## To be done
**A)** Answer these questions using the mashup blog posts:
(i) What year is the live Simon & Garfunkel recording used in the sound-poem mix from?
(ii) Who first recorded The Sidewinder, and in what year?
(iii) Which film's soundtrack first carried the Peter Gabriel tune in the Lovetown/Volunteered Slavery mashup?
**B)** Pick up the mashup blog posts after their final sentence and keep writing in the same voice.

## Quoted passage
┄┄┄┄┄┄┄┄┄┄
A Train Ride Into The Bowels Of Your Imagination

Simon & Garfunkel - A Sound-Poem On the Underground Wall (Musicina Blender Mix)

Here’s a tune that still grabs me after 40 years. (Like most Baby Boomers attending college in the late 60’s, S&G were in high rotation on the dormroom turntable).  The song is a quick sketch, and portrays an introverted, aspiring graffiti artist, trying in the simplest way possible to “make his mark”. The tune ends with the killer line, “To seek the breast of darkness and be suckled by the night.”

For this mix, I used the live 1970 S&G recording of the tune, mixed with a few bars of Pat Metheny’s “Last Train Home”, blended with a hodgepodge of field recordings that I’ve collected through the years.  Trying to provide an ambient context to the lyrical Paul Simon-penned folk tune.

Posted 3 years ago

Rehab (Winehouse) vs Sidewinder (Sample)

Rehab (Musicina Blender Sidewinder Mashup)

Here’s Ms. Amy Winehouse, fronting Joe Sample’s “Soul Committee” band, layering her hooky hit on top of The Sidewinder, a classic jazz tune, originally done by Lee Morgan in 1965. Sample’s recording comes from the awesome 1994 disc Did You Feel That?, which was the most “Crusader-like” effort since the band’s dissolution in the 80’s. (And yes, Sample has reformed the band for a few tours within the last few years.) Dig the groove, y’all.

Posted 3 years ago

Peter Gabriel vs. Derek Trucks

Lovetown/Volunteered Slavery (Musicina Blender mashup)

I was wallowing for a while with a bunch of song combinations that just didn’t seem to come together. It was nice to finally stumble into these two songs, which click together really well (for reasons all its own). Once I began the mix, I fell way deep into the rabbit hole.

This cool Peter Gabriel tune was initially released on the soundtrack of Jonathan Demme’s Philadelphia. Volunteered Slavery was written and first recorded by the legendary Rahsaan Roland Kirk. You can find the Derek Trucks Band version on their brilliant Songlines disc.

Posted 3 years ago

Elvis the Queen

Elvis Presley / Queen / Louis Jordan - Crazy Little Cruel Thing Called Caldonia

I once won a karaoke contest a few years ago, singing Crazy Little Thing Called Love. I picked the tune because I had just visited Graceland in Memphis and was in a real “Elvis” mood. The tune by Queen always reminded me of something that Elvis would’ve done. And it also seems remarkably similar to Don’t Be Cruel. To really get the boogie woogie feel of it all, I went to the source—the great Louis Jordan recording of Caldonia, from the 1940’s.

Posted 3 years ago

Finally Together - Steely Dan and Horace Silver

Song For My Father/Ricki Don’t Lose That Number (with guest star Rickie Lee Jones)

This remix has been on my mind for a while; I finally got down to it and “put it in the blender”. Steely Dan’s biggest hit single was a blatant “expropriation” of Horace Silver’s Song For My Father. Both songs are now classics in their respective genres. It just seemed the right thing to do to mash em up together, I tried to give the mix a “live concert” flavor by adding Willis Conover’s introduction to Horace at the 1958 Newport Jazz Festival. And it wouldn’t be right not to include a little interlude from Rickie Lee Jones to connect those cultural dots.
┄┄┄┄┄┄┄┄┄┄
## Supplied information
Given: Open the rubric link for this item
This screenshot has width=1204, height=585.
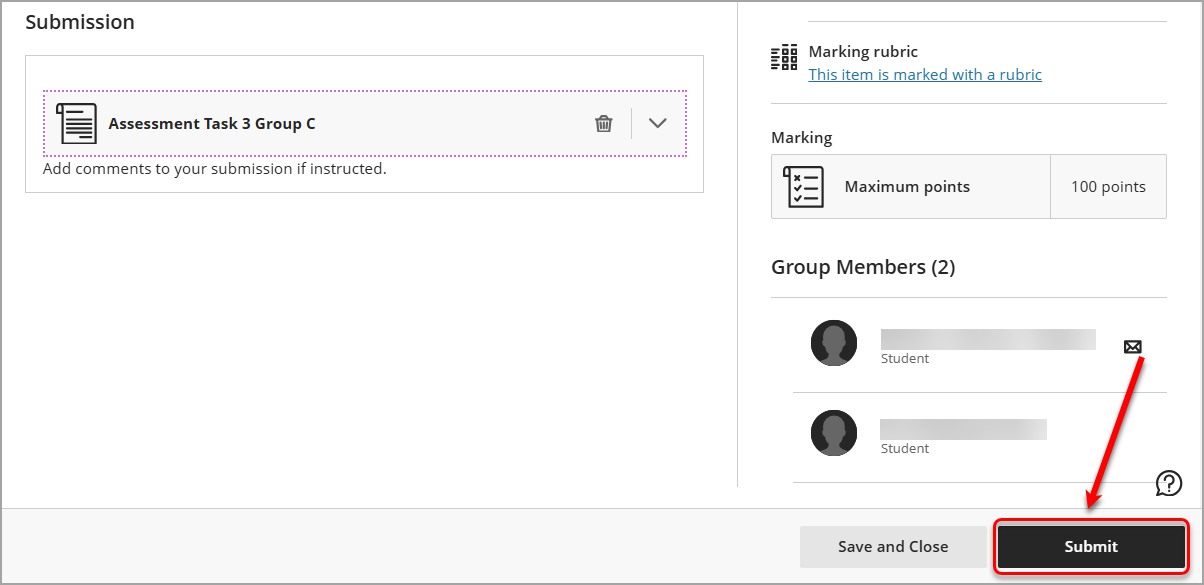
┄┄┄┄┄┄┄┄┄┄
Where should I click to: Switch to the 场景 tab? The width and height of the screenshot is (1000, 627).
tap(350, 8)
┄┄┄┄┄┄┄┄┄┄
## Answers for this exercise
**A)**
(i) 1970
(ii) Lee Morgan, in 1965
(iii) Jonathan Demme's Philadelphia

**B)**
A few weeks ago I was talking to long-time jazz record guy Dick LaPalm, who told me that Horace is very ill. This mix goes out to him, his wonderful musical spirit, and his great recorded work, which will endure.

Posted 3 years ago

Brazilian Wonderwall - Ryan Adams vs. Baden Powell

Canto de Wonderwall (Musicina Blender Mashup)

I discovered the Oasis tune Wonderwall basically by osmosis many years ago, when it used to seep loudly out of my teenager’s closed-door bedroom stereo. A few years back while drifting around online, I heard a terrific acoustic version by Ryan Adams, from a 2003 EP called Love is Hell.

Recently while listening to Adams, the tune weirdly reminded me of a classic 1966 recording from Brazilian guitarist and composer Baden Powell, a tune called Canto de Iemanja, from the album Os Afro Samba. Dont know why—maybe it was the acoustic guitars, or the slow languid romantically melancholic mood. After playing them back to back, I knew this was a mashup that could work. Put two beautifuls together and sometimes it creates a third beautiful. Whataya think?

Posted 3 years ago

Craig Armstrong Meets The Stones & Santana

Sympathy For The Devil/Inhaler/Soul Survivor (Musicina Blender Mashup)

I discovered Craig Armstrong a few years ago from his work with Britain’s Massive Attack. This Scotsman is a brilliant composer, producer, and pianist. And he can rock too. Here’s his Wikipedia entry. Here’s his MySpace page.

This is a cool three-way mashup, featuring Armstrong’s tune Inhaler, from his 2002 disc, As If To Nothing. The Mick Jagger vocal, of course, is a classic. And I sprinkled some rhythm from the Soul Survivor track from Santana’s debut disc from 1969.

Posted 3 years ago

Michael Hedges (Guitar); Me (Bass); Myself (drums); I (Producer)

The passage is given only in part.